Mario Giacomelli, Io non ho mani che mi accarezzino il volto

Giacomelli, la loi des séries

Paysages, vieillesse, séminaristes… La galerie Berthet-Aittouarès présente l’ensemble des thématiques développées par le photographe italien.

Dans les «classements» des photographes italiens, il figure souvent sur la plus haute marche. Et sa disparition, il y a un an, a officialisé son entrée dans le Panthéon de la chambre noire. Le boutiquier de Senigallia, une petite ville des Marches, sur la côte adriatique, aurait sans doute apprécié l’exposition intimiste que lui consacre la galerie Berthet-Aittouarès. Un beau texte de Jean-Louis Schefer sert d’introduction à une cinquantaine d’images, exclusivement en noir et blanc. Elles sont réparties sur deux salles que sépare une de ces anciennes cours pavées du Quartier latin. Au fond, un divan invite à une halte : pour découvrir le personnage sur un documentaire télévisé ou, plus simplement, pour synthétiser les impressions que produisent ces tirages si contrastés, souvent bougés.

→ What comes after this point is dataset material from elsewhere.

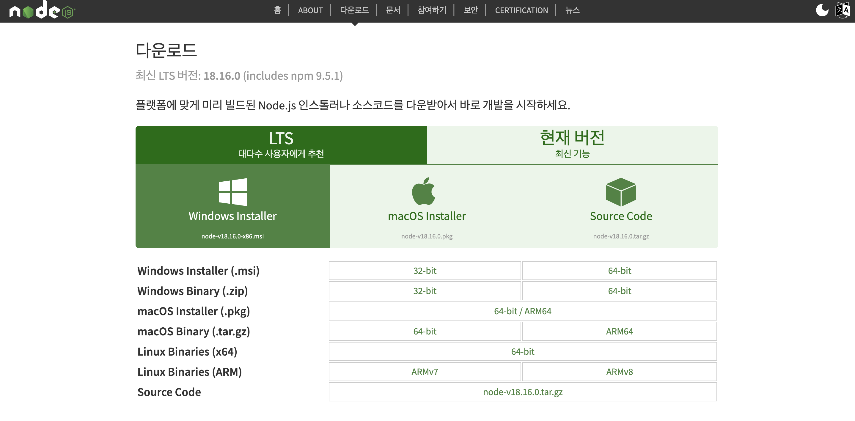
Task: Download Windows Installer msi 32-bit
Action: pyautogui.click(x=425, y=271)
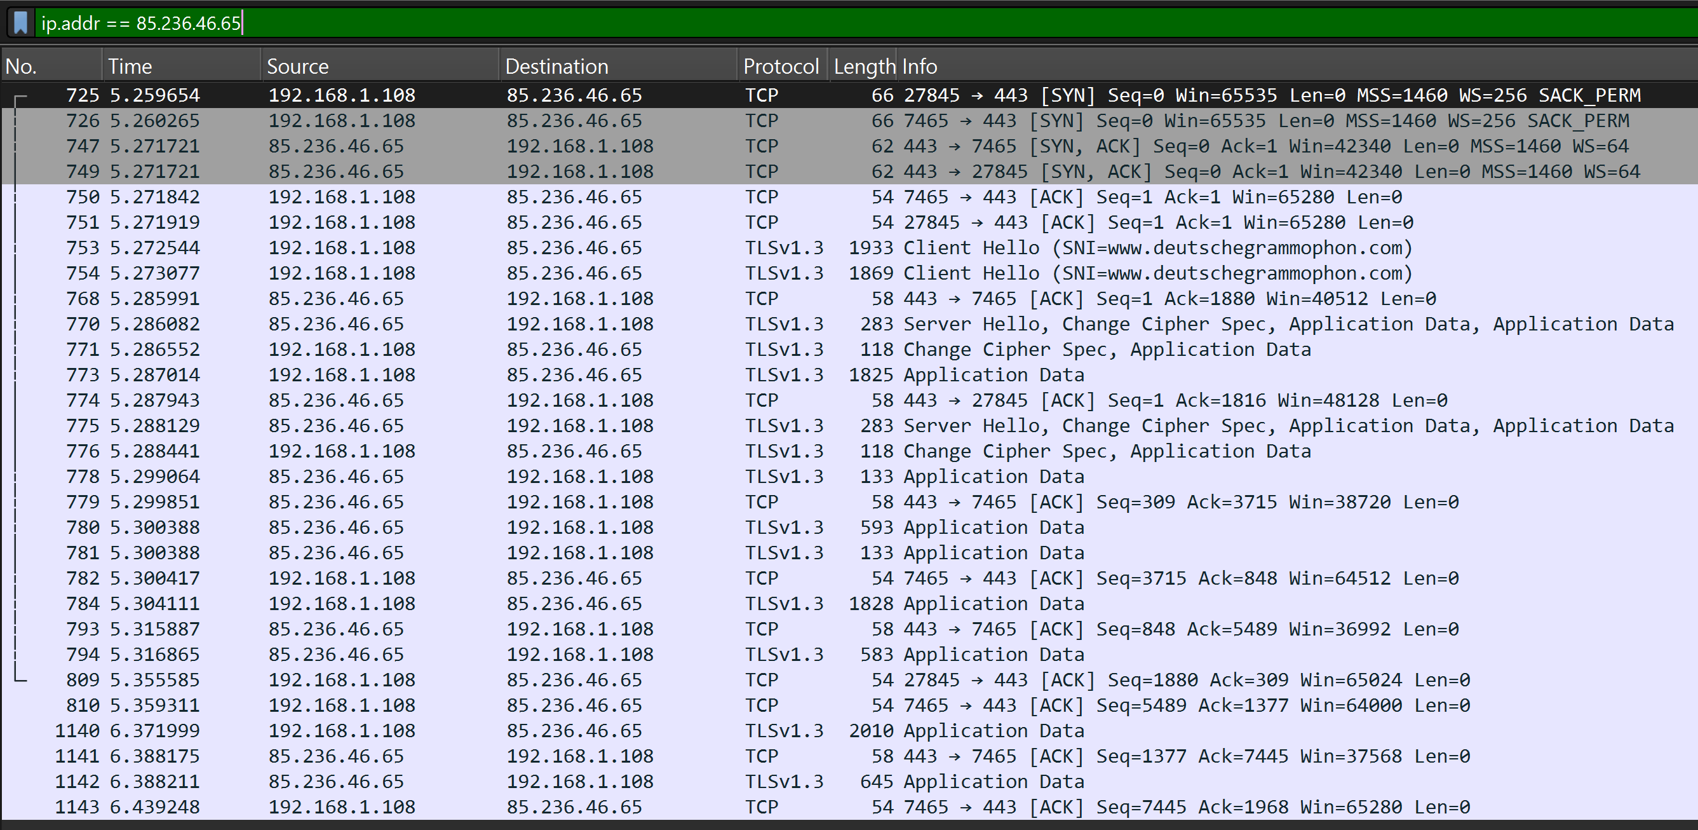Click the display filter bookmark icon
1698x830 pixels.
click(x=20, y=23)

A part ses dernières thématiques comme «Caroline Benson», qui apparaissent marquées au sceau du romantisme fade et de l’érotisme soft des années 1970 avec leurs mises en situation scabreuses, Giacomelli ne photographie que des choses sérieuses. Sérieuses car essentielles : la terre, le travail, la mort, le jeu. Giacomelli, né en 1925, n’avait pas l’intention de devenir photographe. Comme le cinéaste Visconti, il envisageait sérieusement une carrière dans la course automobile. Jusqu’à ce qu’un accident le convainque de réduire ses ambitions. Alors qu’il rêvait des Mille Milles, des autodromes de Monza, d’Imola ou de Spa, il ouvre dans une ruelle de Senigallia un atelier d’imprimerie. Il s’achète un appareil photographique, très simple, à l’obturateur lent et peu intelligent, qu’il rafistolera sans cesse au cours de son existence.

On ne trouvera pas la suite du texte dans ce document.